(Input material)

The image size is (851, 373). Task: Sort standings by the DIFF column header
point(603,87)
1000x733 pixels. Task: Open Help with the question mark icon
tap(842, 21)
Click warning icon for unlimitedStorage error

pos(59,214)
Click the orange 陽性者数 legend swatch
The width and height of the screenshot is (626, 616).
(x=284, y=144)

(End Input material)

*Activity:*
Hand back the material above in full, exactly as written.

*Answer space:*
The image size is (851, 373). Task: Sort standings by the DIFF column header
point(603,87)
1000x733 pixels. Task: Open Help with the question mark icon
tap(842, 21)
Click warning icon for unlimitedStorage error

pos(59,214)
Click the orange 陽性者数 legend swatch
The width and height of the screenshot is (626, 616).
(x=284, y=144)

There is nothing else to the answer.